─── Texto de origen

La ofensiva militar de Turquía en Afrin parece que dominará la cobertura informativa de la región en las próximas semanas.
Lo cual no es una sorpresa. La operación está teniendo lugar dentro del mucho más amplio escenario de la guerra en Siria, con Rusia y los Estados Unidos profundamente involucrados. Por su parte, la ONU evalúa con ansiedad la magnitud del impacto en la situación humanitaria, ya de por sí desesperada, con un número de personas desplazadas que se cuentan por miles.
Pero de vuelta al otro lado de la frontera, en Turquía, un aspecto menos denunciado de la ofensiva contra Afrin adquiere formas de ofensiva nacional. La semana pasada, más de 150 personas, incluidos al menos cuatro periodistas, fueron detenidas en varios lugares en Turquía con el argumento de que habían criticado la operación contra Afrin en las redes sociales. Están siendo investigados por “hacer propaganda para una organización (terrorista)”.
Esta es la nueva normalidad en Turquía. Casi cualquier crítica a los funcionarios o a la política del gobierno se clasifica inmediatamente como una “amenaza a la seguridad nacional”, “propaganda terrorista”, un “insulto” o similar.

──────

■ **Qué hacer**
Según el texto sobre la ofensiva en Afrin, ¿cuántas personas fueron detenidas en Turquía la semana pasada? El listado no tiene nada que ver con esto.

─── Datos de origen

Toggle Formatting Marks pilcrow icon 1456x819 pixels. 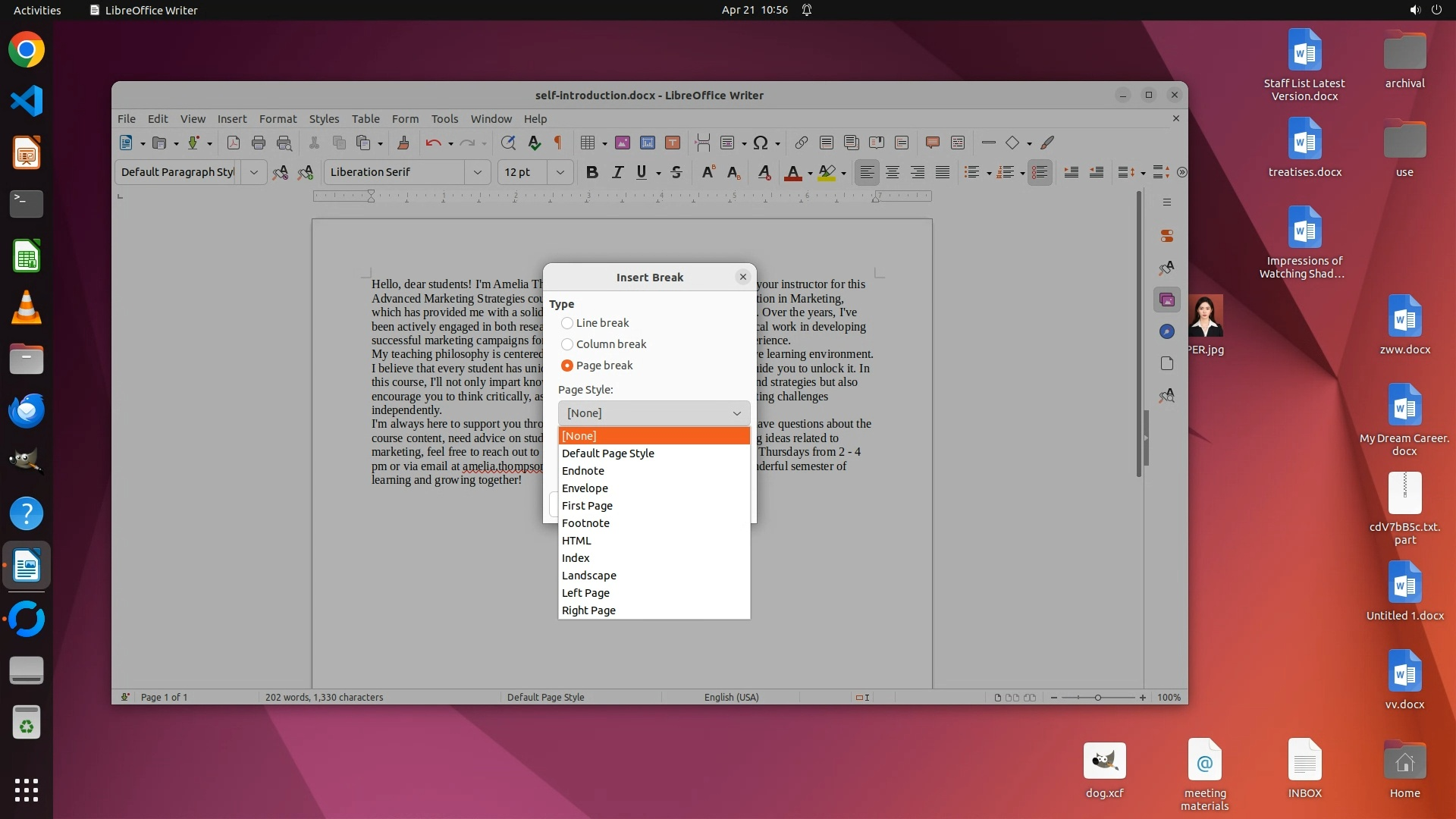pos(558,143)
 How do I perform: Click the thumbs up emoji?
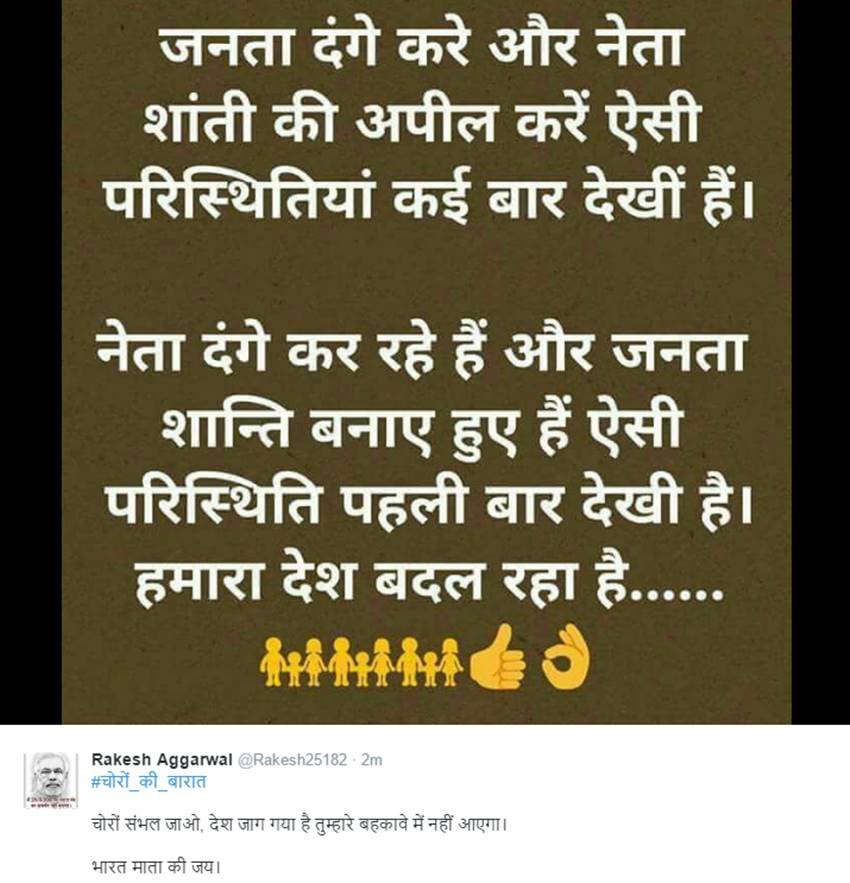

──────

■ **Respuesta completa**
Más de 150 personas.